From the entries below, print exactly the span beginning with the line holding "You are a GUI" and ending with the line holding "Given: Select 期間指定(受渡日) radio option", endpoints included, and skip any pictures.

---------- ENTRIES SUPPLIED ----------

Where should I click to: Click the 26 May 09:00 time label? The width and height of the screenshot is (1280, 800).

----------
---------- ENTRIES SUPPLIED ----------

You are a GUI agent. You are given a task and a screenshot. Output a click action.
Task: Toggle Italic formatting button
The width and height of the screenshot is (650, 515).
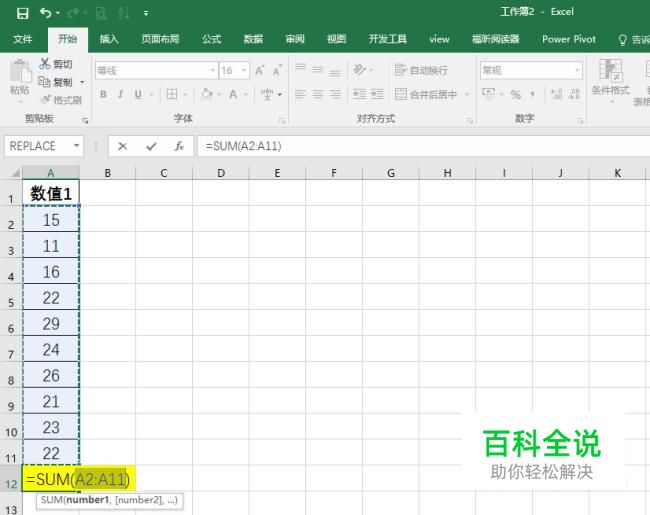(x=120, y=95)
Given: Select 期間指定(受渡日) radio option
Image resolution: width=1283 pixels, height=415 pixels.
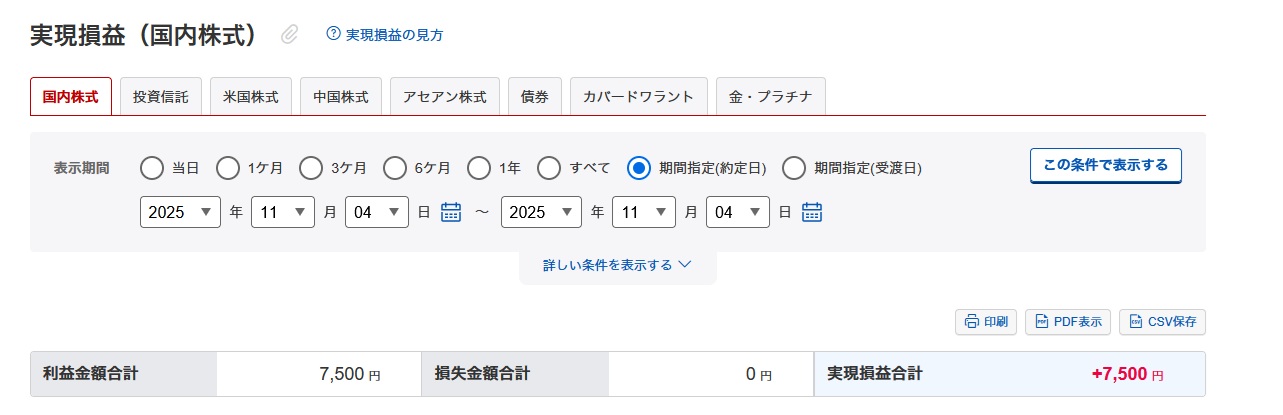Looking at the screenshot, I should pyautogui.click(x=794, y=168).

----------
---------- ENTRIES SUPPLIED ----------

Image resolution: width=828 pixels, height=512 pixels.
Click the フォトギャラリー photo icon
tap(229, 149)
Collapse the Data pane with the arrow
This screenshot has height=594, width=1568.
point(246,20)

----------

• **PROBLEM SOLUTION**
You are a GUI agent. You are given a task and a screenshot. Output a click action.
Task: Toggle Italic formatting button
The width and height of the screenshot is (650, 515).
(x=120, y=95)
Given: Select 期間指定(受渡日) radio option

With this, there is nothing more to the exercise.